E allora l’esito più probabile sarebbe (ma a quel punto non toccherebbe al Pd) un decreto correttivo delle leggi elettorali attuali, che potrebbe essere fatto a ridosso del voto. Il decreto però, avvertono i Dem, servirebbe solo ad armonizzare i testi, non potrebbe intervenire su punti delicato come la soglia di sbarramento al Senato all’8%.

Il Pd, sottolineano i renziani, con questo Italicum corretto non avrebbe problemi. Ne avrebbero i “partitini” e forse anche i Cinque stelle, perché ci sarebbero le preferenze: Renzi e i Dem – è il ragionamento – possono stare sulle scatole a qualcuno, ma i voti li prendono, mentre alcuni parlamentari M5s avrebbero più difficoltà. Dunque, con serenità ai suoi il leader Dem ha dato indicazione di “stare sul territorio”: da Roma, dove le magliette gialle torneranno domenica, alle aree terremotate, dove l’idea è mettere un camper in ognuno dei comuni “ad ascoltare la gente”.

E preoccuparsi poco della legge elettorale, sia perché al Pd vanno bene più opzioni, sia perché l’atteggiamento degli altri partiti sul tema, scherza il leader Dem, è quello ben descritto dalla canzone “Cara ti amo” di Elio: qualunque cosa proponga, agli altri non va bene.

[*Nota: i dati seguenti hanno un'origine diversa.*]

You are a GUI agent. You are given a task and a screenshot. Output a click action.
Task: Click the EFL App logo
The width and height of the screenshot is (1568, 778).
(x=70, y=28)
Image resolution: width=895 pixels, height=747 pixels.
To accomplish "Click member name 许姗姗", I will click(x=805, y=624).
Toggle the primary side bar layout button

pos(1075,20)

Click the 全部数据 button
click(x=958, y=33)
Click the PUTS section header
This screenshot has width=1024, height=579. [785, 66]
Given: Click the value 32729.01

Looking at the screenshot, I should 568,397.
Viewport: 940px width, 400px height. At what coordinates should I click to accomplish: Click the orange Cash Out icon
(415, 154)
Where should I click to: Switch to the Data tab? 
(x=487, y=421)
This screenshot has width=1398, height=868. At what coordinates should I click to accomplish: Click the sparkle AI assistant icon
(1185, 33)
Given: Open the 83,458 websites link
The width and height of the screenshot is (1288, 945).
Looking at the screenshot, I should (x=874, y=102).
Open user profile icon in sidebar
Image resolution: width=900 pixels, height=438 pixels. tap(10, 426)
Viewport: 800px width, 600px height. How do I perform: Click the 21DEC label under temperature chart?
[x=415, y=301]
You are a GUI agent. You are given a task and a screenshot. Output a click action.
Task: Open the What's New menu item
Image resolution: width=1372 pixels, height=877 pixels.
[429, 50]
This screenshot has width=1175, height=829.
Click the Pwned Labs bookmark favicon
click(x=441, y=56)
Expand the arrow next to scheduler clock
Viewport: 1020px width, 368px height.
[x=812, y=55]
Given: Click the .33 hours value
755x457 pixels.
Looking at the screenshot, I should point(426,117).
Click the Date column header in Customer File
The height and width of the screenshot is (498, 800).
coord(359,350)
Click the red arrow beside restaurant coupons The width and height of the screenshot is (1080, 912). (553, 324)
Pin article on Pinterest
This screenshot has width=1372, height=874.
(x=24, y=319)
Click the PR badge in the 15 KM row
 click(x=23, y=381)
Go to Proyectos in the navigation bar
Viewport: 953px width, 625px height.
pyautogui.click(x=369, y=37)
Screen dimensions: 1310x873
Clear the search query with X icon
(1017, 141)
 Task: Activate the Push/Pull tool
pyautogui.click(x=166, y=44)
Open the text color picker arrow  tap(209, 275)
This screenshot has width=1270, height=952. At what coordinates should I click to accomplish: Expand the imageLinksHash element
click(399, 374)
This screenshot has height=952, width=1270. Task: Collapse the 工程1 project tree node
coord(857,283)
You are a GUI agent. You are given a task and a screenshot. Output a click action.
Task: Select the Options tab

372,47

Gli stessi che a suo tempo lo hanno accusato di deriva autoritaria con il ballottaggio, che era l’unico strumento per evitare di sicuro le larghe intese, ora lo accusano di inciucio con Berlusconi. Ma attenzione, avvertono i renziani, l’Italicum corretto e il tedesco non sono poi “universi” così diversi: il primo è un proporzionale che dà il premio solo al 40%, il secondo riassegna i seggi dei “piccoli” che non raggiungono il 5%. Alla fine, in Parlamento arriverebbero cinque o sei partiti.